> _Short exercise_: Reproduce the stretch of records from the line that contains "Where should I click to: Click the PER" through the line that contains "(x=1062, y=245)", copying both end lines and everything between them with no changes.

> _Records supplied_:
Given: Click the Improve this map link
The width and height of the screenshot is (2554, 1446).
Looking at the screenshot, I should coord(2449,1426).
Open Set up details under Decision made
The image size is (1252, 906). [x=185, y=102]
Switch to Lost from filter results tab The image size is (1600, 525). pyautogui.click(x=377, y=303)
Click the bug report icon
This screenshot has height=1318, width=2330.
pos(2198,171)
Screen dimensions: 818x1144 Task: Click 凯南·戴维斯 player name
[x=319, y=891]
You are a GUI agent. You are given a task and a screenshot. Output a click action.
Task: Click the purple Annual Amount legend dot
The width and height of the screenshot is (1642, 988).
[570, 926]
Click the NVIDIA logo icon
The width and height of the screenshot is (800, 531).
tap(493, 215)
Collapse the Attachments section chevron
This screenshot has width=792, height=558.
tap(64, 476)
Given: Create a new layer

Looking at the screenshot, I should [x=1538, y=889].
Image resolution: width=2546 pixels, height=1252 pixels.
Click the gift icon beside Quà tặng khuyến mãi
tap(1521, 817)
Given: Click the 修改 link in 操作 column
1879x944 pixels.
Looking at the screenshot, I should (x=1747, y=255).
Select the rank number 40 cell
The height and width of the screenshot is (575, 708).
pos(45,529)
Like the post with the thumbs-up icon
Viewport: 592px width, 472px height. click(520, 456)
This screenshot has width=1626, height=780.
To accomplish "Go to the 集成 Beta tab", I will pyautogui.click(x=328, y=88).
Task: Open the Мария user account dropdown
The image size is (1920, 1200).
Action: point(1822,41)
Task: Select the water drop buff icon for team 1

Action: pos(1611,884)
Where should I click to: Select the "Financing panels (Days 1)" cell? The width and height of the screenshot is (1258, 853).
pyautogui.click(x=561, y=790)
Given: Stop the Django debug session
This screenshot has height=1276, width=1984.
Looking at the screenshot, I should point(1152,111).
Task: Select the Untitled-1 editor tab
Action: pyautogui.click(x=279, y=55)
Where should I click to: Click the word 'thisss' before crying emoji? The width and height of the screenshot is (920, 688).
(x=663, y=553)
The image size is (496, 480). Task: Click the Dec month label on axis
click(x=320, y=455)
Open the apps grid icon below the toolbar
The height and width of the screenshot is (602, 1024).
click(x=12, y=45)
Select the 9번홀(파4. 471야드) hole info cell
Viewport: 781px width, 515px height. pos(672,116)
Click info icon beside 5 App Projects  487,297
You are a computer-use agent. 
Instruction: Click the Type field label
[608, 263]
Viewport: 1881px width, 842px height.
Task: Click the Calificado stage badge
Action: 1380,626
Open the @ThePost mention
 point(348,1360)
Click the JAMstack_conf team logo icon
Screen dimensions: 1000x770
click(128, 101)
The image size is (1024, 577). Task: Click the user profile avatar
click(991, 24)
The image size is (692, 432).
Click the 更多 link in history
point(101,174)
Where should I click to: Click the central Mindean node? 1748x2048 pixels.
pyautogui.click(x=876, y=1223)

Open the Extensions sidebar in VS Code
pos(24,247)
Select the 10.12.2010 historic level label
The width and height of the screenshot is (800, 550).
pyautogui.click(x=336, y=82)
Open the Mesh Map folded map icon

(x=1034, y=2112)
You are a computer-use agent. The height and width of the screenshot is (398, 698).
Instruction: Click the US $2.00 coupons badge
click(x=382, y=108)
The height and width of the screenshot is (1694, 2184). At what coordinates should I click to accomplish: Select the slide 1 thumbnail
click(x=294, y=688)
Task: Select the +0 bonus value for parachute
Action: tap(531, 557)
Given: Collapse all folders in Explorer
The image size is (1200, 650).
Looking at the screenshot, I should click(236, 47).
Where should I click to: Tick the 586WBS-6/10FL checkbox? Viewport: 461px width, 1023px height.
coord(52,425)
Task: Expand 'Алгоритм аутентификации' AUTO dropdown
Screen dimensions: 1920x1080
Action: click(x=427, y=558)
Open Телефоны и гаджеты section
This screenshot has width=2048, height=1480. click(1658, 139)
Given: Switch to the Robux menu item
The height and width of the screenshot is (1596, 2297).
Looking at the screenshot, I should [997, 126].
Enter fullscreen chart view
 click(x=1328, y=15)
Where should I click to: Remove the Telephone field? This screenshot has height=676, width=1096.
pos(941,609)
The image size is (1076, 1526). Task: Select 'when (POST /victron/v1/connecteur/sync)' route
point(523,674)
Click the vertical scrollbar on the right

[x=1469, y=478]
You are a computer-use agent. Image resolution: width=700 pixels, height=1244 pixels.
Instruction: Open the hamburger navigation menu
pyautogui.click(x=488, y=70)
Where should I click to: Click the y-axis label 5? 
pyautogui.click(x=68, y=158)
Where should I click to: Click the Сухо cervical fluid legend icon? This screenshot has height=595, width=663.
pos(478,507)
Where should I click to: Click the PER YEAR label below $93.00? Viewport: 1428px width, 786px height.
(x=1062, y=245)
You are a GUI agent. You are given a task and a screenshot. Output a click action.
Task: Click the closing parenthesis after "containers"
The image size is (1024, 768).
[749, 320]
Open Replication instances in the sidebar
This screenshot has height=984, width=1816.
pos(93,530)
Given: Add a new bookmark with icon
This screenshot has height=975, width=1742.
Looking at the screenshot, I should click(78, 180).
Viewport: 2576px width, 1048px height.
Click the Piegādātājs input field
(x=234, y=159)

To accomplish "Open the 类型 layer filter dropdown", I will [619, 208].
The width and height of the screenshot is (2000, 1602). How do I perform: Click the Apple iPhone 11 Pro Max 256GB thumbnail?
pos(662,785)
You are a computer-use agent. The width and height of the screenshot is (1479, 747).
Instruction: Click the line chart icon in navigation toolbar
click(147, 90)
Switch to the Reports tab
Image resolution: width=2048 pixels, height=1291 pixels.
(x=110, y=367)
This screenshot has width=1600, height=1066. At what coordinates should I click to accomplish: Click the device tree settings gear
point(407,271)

> _Result for this task_:
Where should I click to: Click the PER YEAR label below $93.00? Viewport: 1428px width, 786px height.
(x=1062, y=245)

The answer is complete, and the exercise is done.